Solar thermal water heaters use a different technology than solar thermal electric (STE).

In STE, massive arrays of mirrors in the desert focus solar heat onto liquid-filled tubes. The liquid turns to steam, which spins a turbine to create electricity for distant metropolises.

They also aren't nearly as ugly as you might think. Although rooftop water tanks are used in some parts of the world, most homeowners tend to opt for systems where the tank stays downstairs. Metal and glass panels measuring 4 x 10 feet on the roof collect the heat. Rheem, Apricus and a variety of companies make the components that installers like Sun Light or Poco Solar subsequently install.

"We can usually provide 60 to 80 percent of a home's hot water with one or two 4-by-10-(foot) panels and a storage tank," Gerber said. A typical solar thermal system with a 120-gallon tank costs around $7,000 to $10,000, before a $2,000 federal rebate.
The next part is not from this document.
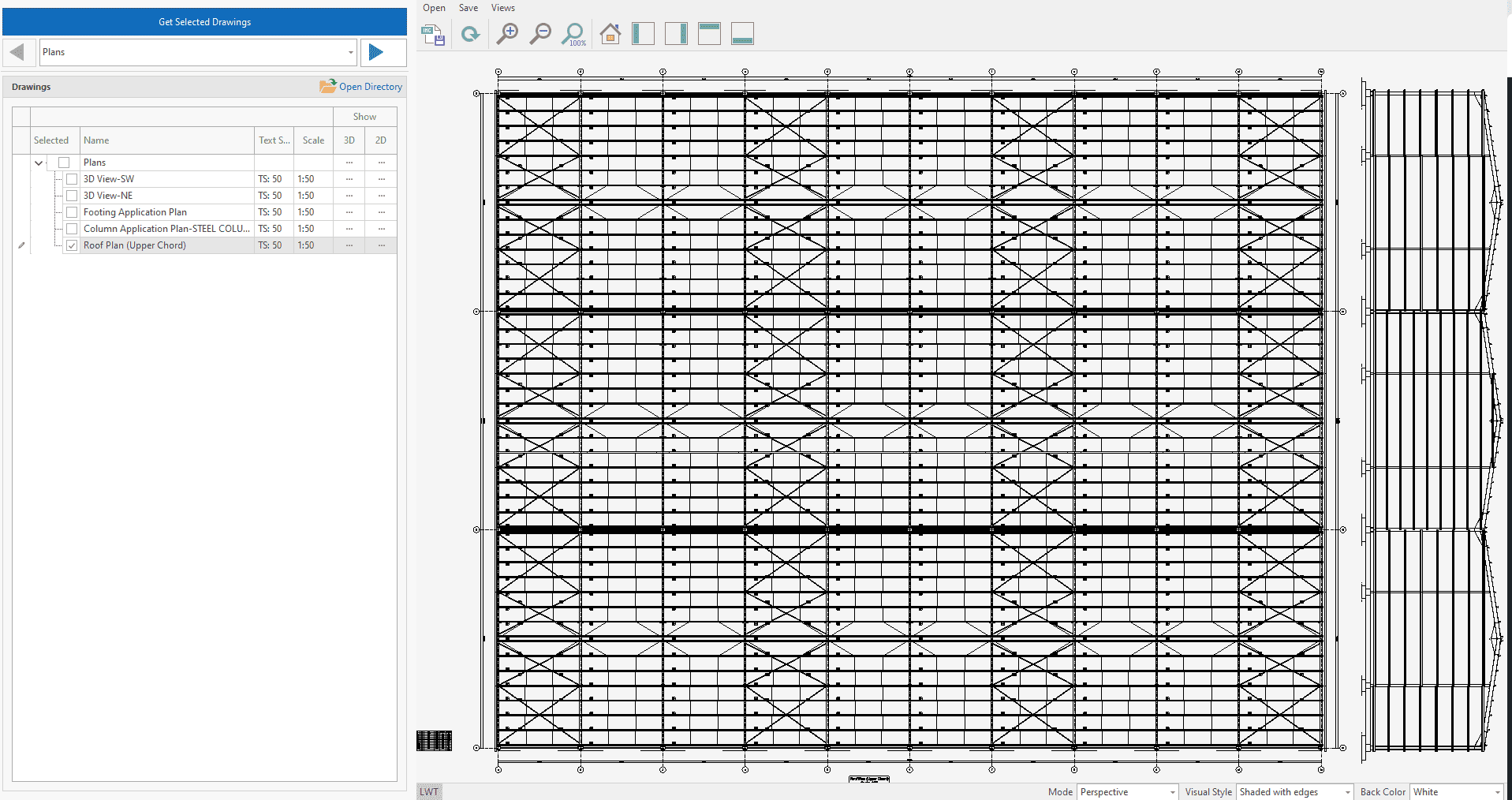Collapse the Plans tree node
The height and width of the screenshot is (800, 1512).
[39, 163]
The breakeven point for homeowners comes in 10 years or less.

Same old solar?
If solar thermal water heaters do make a comeback, it will be an example of history repeating itself. From around 1900 through the 1920s, solar thermal heaters were popular in places like Florida, Los Angeles and Berkeley.

Utility companies, however, persuaded consumers to switch to gas, even offering to swap out their solar heaters with free gas ones, according to Chris Beekhuis, chief technology officer at Fat Spaniel, a Mondial partner that provides monitors for the performance of solar electrical and thermal systems in homes and businesses. Solar largely disappeared over the next two decades, Beekhuis said.

Conspiracy theorists may point to history as another example of oil companies' underhandedness. Natural gas, however, was fairly cheap back then.

"No one was motivated to offset the price of gas," Beekhuis said. "Now it is an environmental issue and a cost issue."

In the vast majority of cases, property owners never completely divorce themselves from gas pipes. Solar heaters can't collect heat at night, after all. Winch, though, said the economic case can be made in more instances than one would think. Nunavut, in far Northern Canada, only gets 75 percent of the heat from the sun that Toronto gets. Yet gas there costs eight times as much, so solar thermal makes sense.

In sunnier areas, solar thermal can insulate large property owners from fluctuating gas bills. Under its contracts, Mondial agrees to sell its heat for a fixed rate for a 10-year period, and that rate is below the current cost of gas, Winch said.

China has already embraced the solar thermal concept. Approximately 80 percent of the capacity for solar thermal was installed in China in 2005, according to David Edwards, an analyst with investment bank ThinkEquity Partners. Overall, 60 percent of the world's solar thermal hot water capacity is in that country.

And in Israel, apartment buildings or condos with eight or fewer units must have solar thermal heaters. In cities like Jerusalem, you see a lot of the older rooftop tank systems.

Michael Eckhart, president of the American Council on Renewable Energy, added that the momentum in China could stunt any opportunities for U.S. companies to get into the market. Last year, China produced $3 billion worth of solar thermal products.

"When we were there (recently) manufacturers were asking whether they should export," he said. "The solar water industry is coming this way fast."